# What this task involves
Find every line in the records that holds the string "label". Copy each one.

START Data under study

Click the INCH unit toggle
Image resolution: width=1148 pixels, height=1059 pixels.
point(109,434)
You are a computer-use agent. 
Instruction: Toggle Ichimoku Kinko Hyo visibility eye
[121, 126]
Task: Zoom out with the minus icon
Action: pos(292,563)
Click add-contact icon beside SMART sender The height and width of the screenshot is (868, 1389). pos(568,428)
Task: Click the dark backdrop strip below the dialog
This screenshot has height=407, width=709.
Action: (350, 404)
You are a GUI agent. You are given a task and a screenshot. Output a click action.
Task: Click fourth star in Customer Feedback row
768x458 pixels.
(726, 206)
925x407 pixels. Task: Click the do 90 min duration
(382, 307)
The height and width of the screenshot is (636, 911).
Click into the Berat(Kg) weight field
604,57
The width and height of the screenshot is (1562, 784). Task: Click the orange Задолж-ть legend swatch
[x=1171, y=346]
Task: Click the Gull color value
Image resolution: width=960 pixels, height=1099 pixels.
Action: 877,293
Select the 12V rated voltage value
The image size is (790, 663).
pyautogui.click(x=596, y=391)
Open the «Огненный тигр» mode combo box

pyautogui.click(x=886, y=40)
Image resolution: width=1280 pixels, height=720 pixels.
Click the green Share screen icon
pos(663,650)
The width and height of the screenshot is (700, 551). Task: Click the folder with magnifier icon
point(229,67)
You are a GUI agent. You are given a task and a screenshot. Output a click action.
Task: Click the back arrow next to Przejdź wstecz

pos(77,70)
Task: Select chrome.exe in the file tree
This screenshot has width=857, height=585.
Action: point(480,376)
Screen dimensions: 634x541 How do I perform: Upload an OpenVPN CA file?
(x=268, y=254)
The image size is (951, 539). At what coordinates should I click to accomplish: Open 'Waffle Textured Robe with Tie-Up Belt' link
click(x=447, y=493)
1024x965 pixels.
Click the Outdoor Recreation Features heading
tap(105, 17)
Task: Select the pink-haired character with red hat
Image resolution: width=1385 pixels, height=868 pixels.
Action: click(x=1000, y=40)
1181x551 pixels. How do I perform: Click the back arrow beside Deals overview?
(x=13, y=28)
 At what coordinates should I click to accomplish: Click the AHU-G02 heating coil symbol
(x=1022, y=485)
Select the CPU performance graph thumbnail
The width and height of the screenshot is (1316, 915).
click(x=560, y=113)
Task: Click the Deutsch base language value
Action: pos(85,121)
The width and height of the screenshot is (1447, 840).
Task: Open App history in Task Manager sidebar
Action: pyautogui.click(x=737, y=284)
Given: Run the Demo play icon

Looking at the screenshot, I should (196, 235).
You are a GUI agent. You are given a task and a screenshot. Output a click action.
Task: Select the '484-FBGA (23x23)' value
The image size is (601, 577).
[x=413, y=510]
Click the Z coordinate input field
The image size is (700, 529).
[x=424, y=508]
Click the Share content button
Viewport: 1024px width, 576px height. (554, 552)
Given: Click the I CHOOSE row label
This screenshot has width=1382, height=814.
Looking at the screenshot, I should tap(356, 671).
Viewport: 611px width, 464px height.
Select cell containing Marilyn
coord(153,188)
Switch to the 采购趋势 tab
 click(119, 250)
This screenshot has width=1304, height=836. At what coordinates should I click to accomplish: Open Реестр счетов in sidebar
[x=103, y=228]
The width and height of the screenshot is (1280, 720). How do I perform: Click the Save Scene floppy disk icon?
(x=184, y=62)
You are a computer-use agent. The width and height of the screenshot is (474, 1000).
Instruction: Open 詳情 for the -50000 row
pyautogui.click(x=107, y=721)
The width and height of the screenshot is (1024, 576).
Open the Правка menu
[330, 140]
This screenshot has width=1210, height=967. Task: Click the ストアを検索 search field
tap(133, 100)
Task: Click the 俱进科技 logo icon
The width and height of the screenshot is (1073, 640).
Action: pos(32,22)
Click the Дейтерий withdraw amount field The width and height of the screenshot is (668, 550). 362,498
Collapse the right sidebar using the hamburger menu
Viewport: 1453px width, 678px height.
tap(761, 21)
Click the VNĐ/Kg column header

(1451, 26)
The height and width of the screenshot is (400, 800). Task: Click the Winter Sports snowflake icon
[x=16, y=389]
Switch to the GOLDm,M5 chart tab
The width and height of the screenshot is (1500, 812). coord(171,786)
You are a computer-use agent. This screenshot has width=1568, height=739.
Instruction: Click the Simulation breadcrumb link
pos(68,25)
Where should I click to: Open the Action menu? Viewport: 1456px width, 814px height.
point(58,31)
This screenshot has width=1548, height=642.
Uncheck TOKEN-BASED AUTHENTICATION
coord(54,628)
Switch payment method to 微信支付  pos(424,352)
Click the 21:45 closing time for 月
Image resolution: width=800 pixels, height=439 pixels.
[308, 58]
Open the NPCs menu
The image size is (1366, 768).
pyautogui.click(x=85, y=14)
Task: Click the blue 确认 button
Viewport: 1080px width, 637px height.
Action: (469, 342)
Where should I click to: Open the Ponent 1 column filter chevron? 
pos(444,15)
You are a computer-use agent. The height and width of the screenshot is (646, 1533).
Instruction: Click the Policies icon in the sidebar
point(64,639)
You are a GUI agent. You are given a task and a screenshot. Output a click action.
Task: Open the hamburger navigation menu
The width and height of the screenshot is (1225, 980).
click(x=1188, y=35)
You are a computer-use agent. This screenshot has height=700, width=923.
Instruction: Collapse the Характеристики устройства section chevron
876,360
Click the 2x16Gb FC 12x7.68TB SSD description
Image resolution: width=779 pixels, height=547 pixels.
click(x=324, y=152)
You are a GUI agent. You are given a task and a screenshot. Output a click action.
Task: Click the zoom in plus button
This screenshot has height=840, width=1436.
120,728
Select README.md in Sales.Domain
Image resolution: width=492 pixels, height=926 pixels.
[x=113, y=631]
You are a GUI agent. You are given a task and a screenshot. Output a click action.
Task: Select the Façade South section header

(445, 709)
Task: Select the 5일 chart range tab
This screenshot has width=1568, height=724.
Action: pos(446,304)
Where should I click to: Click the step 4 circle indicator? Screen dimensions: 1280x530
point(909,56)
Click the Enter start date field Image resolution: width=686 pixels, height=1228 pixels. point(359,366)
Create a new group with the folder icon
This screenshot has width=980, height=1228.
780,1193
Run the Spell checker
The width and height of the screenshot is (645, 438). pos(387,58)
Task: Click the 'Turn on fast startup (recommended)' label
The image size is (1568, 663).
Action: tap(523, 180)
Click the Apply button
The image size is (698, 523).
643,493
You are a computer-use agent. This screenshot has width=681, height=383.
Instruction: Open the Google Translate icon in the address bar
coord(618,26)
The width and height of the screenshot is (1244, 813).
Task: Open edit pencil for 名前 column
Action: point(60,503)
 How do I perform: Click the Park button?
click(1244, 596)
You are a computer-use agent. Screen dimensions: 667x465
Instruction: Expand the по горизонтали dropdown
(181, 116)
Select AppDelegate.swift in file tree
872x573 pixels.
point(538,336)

END Data under study

# Exercise response
Given: Click the I CHOOSE row label
Task: Click the 'Turn on fast startup (recommended)' label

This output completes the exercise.